- _EXCERPT TO READ_:
Something that you might be thinking, why are two of possibly the whitest people I've ever seen in my life up on stage talking about diversity and inclusion and that's a good question, but one thing that we learned is that changing how we all think about inclusion isn't just the responsibility of underrepresented people.
It's actually everybody's responsibility, and it's really just about kind of recognising when you're in a place of privilege, recognising when you're in a place of influence and taking advantage of that and being brand designers, we are actually in a position that has a lot more influence over these kinds of things than you might think. - So let's talk about brands for a second.
When I say brands, you might be thinking of something like this.
You might think that brands are really silly and shallow and maybe they don't have anything to do with these meaty topics like diversity and inclusion, but that just isn't the reality. The reality is that brands are influencing us every day. They're teaching us how we should perceive people like women.
How we should think about men, who do we perceive as high achievers? Who do we see as successful and innovative? They're teaching us about society before we're even old enough to go to school.
So before you're old enough to be taught how to think about the world formally, you're taught what to think about the world by brands.
And it's not that brands necessarily make each one of us either a good person or a bad person, because there's obviously a number of influences in our lives that are going to shape who we are, but they can help reinforce the status quo, or more hopefully, break the status quo and push us forward.
- So take for instance, the USA, our homeland. There's an almost equal distribution of men and women in our country.
But if you looked at our Congress, you would not necessarily know that.
And this isn't to say that the US Congress is imbalanced because brands don't prioritise diversity.
But what is does mean, we're a lot less likely to question it or maybe even notice it.
We're taught that that's the norm essentially. So if you're contributing to a brand in any way, if you're writing for a brand or you're designing for a brand, you are inherently shaping people's world views, whether you're aware of it or not.
- So one of the things that's great about Atlassian, it's a company that definitely does value diversity and inclusion.
In fact, we have people that are dedicated to this topic full-time.
We also have a really awesome and balanced team that we're on, and they're always open to having really great dialogues about inclusion, and they are there to help us push these efforts into every touchpoint that we work on.

- _DIRECTION_: Say whether each statement agrees with the talk transcript, answering yes or no and quoting the words that decide it: (a) The speakers hold that changing how people think about inclusion is the responsibility of underrepresented people alone. (b) The speakers claim the US Congress is imbalanced because brands do not prioritize diversity. (c) Atlassian has people dedicated full-time to diversity and inclusion. The entries that follow have no connection to the talk transcript.

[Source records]
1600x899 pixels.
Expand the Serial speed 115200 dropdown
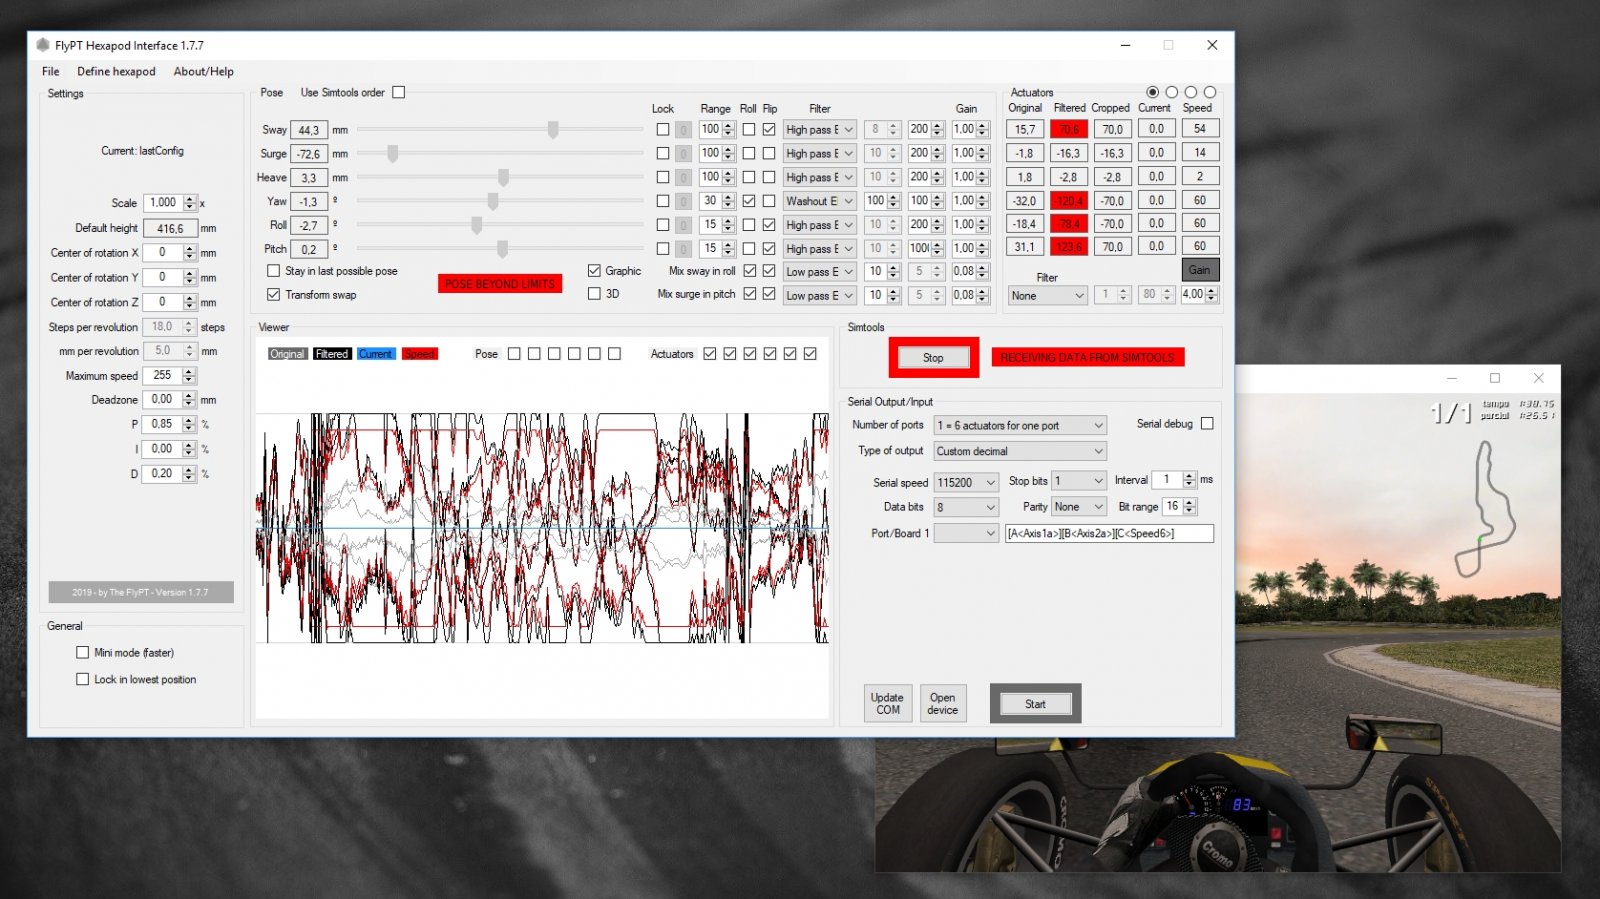coord(966,483)
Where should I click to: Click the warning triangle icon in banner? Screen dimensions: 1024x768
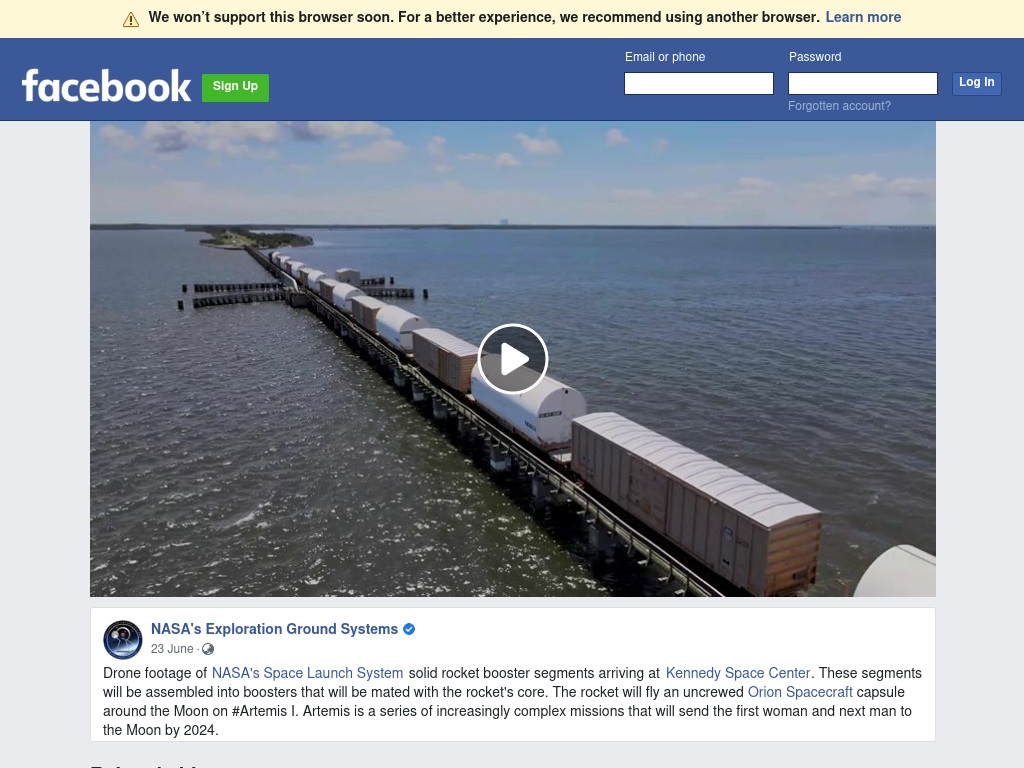[131, 19]
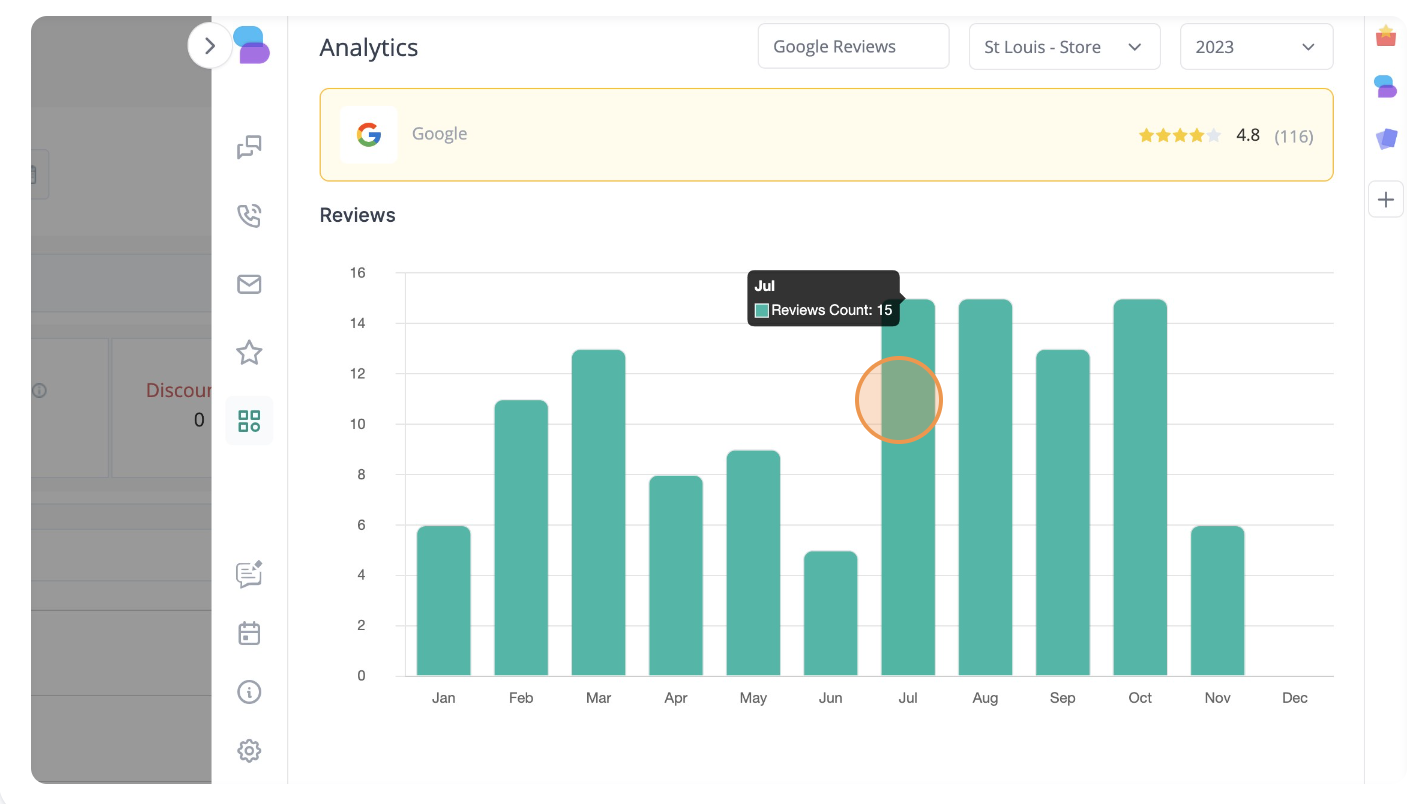Click the Google logo in rating banner
The image size is (1428, 804).
coord(369,135)
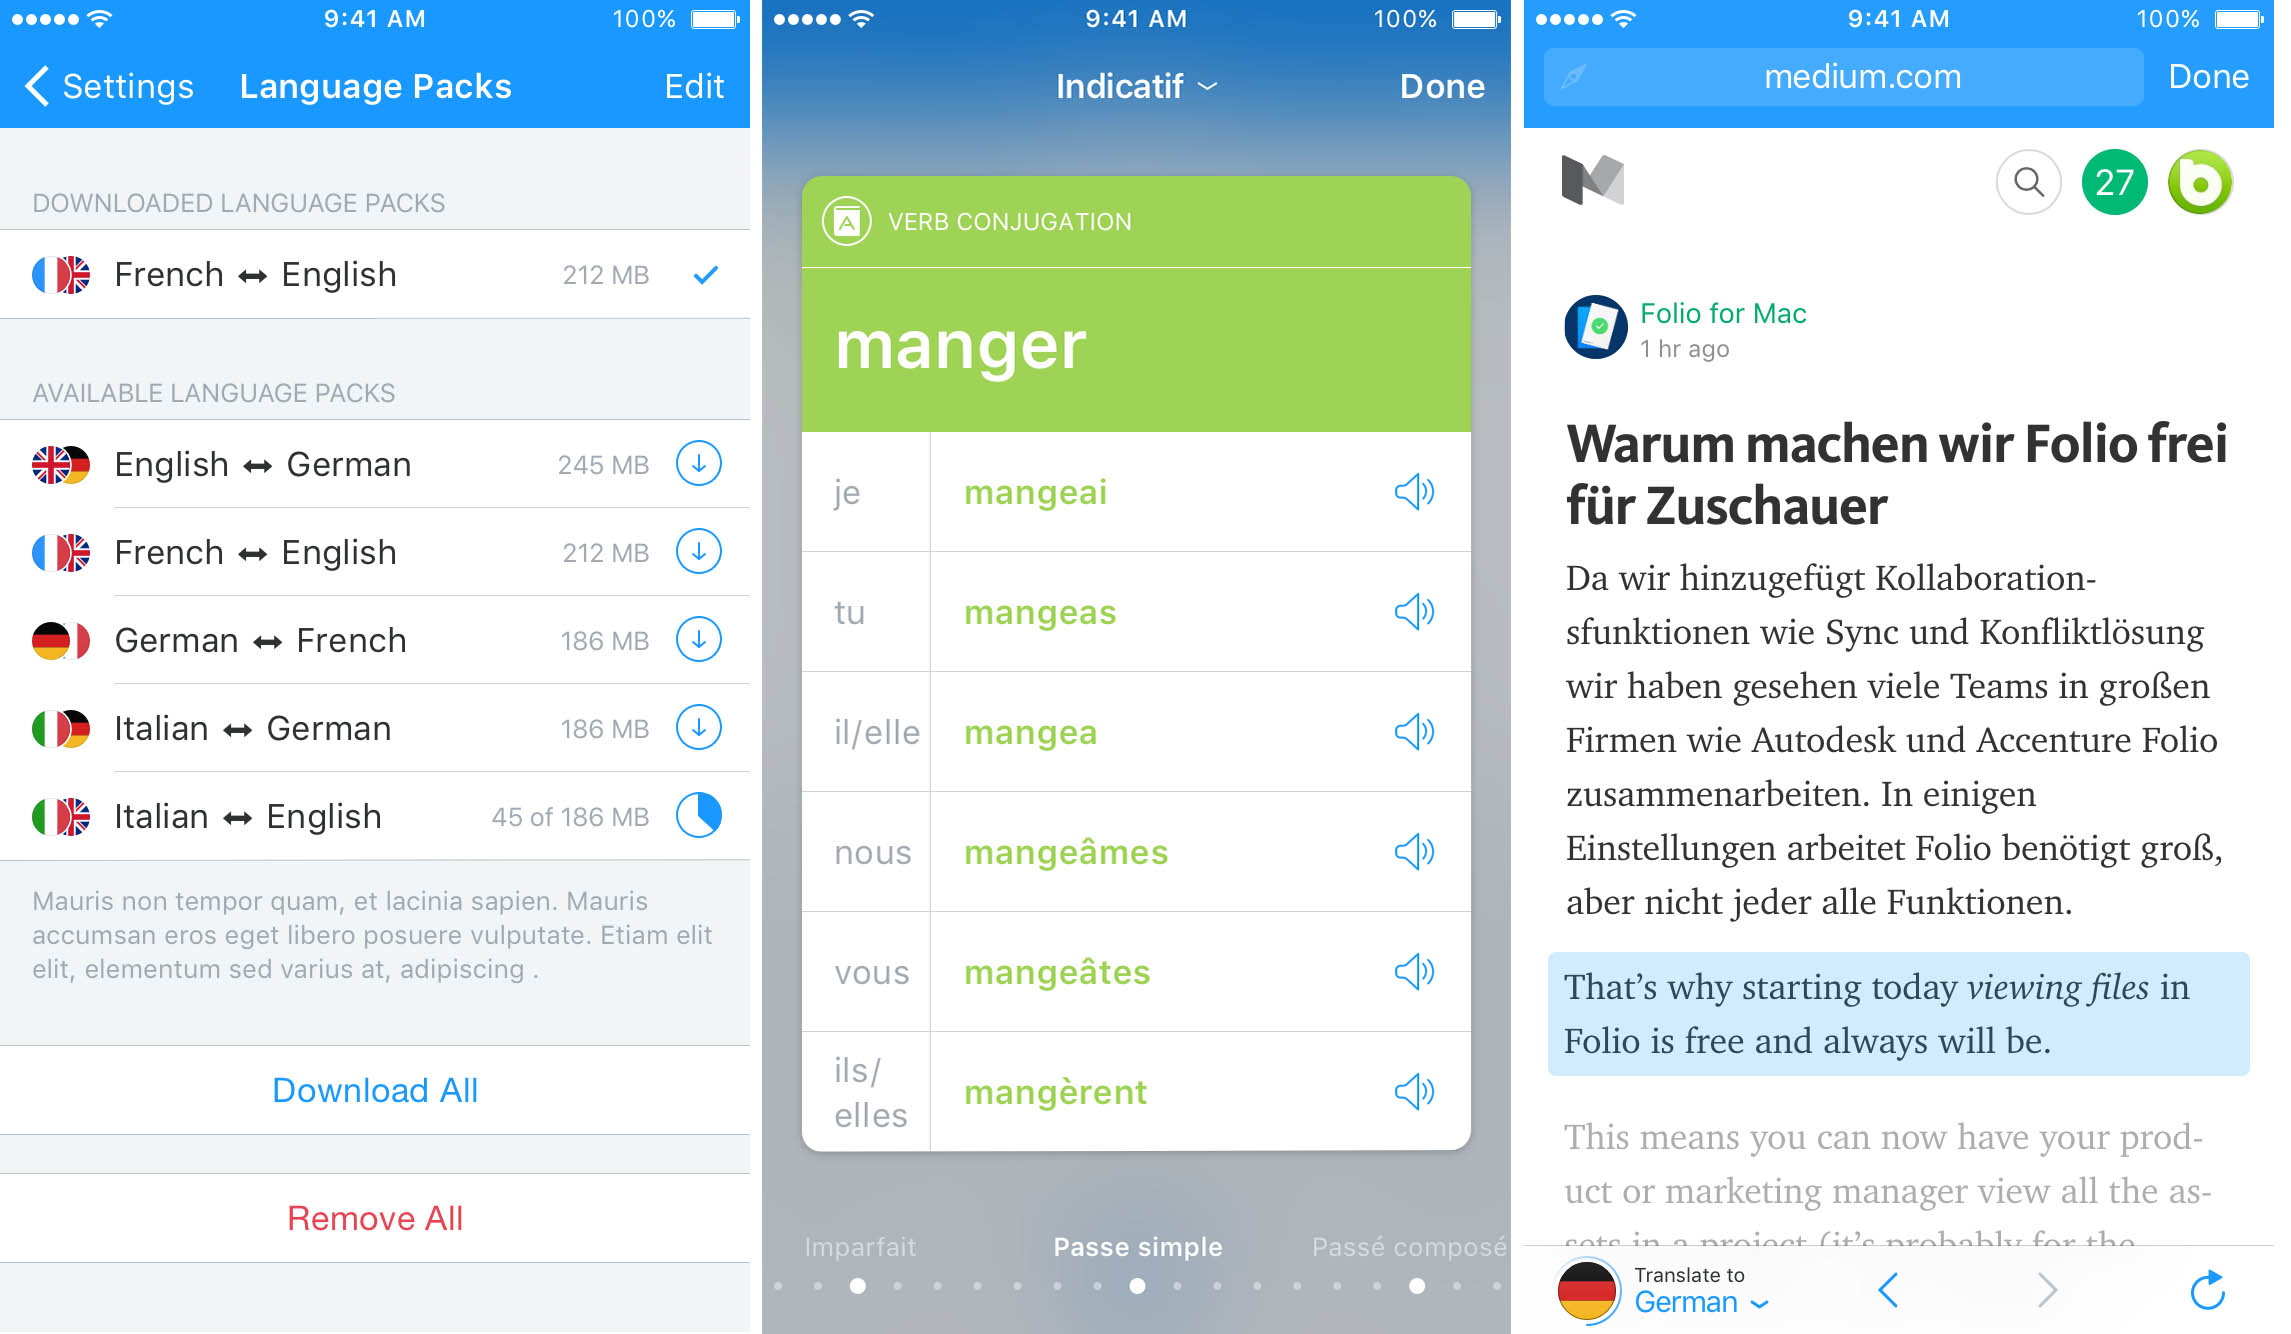Click the audio speaker icon for 'mangeai'

1418,489
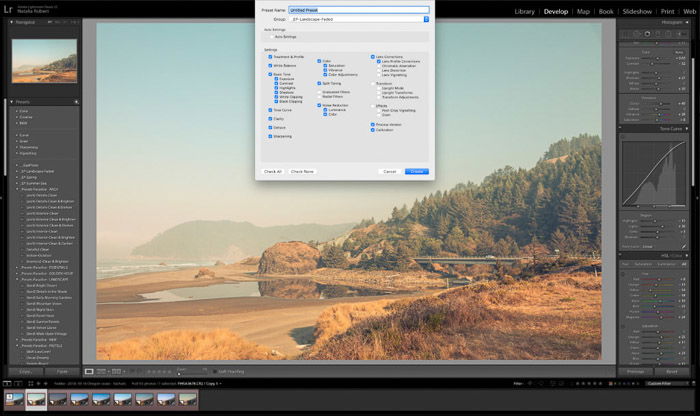Click the plus icon in Presets header
The height and width of the screenshot is (416, 700).
click(x=76, y=102)
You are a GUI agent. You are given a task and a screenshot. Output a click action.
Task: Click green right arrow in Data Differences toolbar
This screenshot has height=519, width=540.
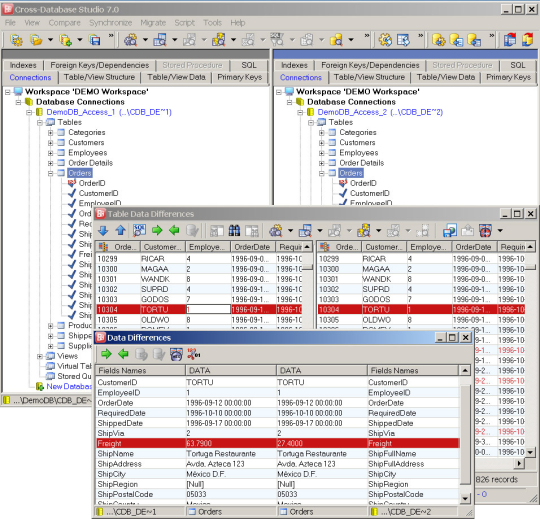[x=106, y=354]
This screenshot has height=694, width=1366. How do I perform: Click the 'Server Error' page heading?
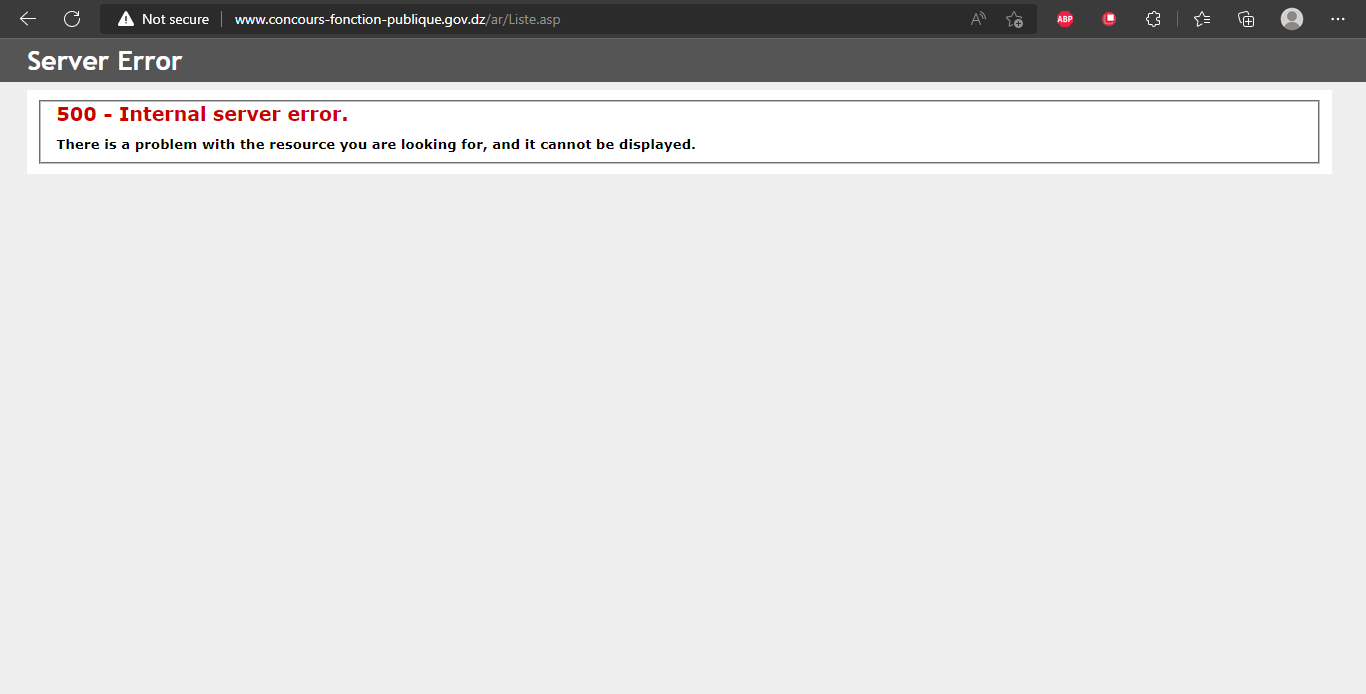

- _TASK RESULT_:
(a) No: "It's actually everybody's responsibility"
(b) No: "this isn't to say that the US Congress is imbalanced because brands don't prioritise diversity"
(c) Yes: "we have people that are dedicated to this topic full-time"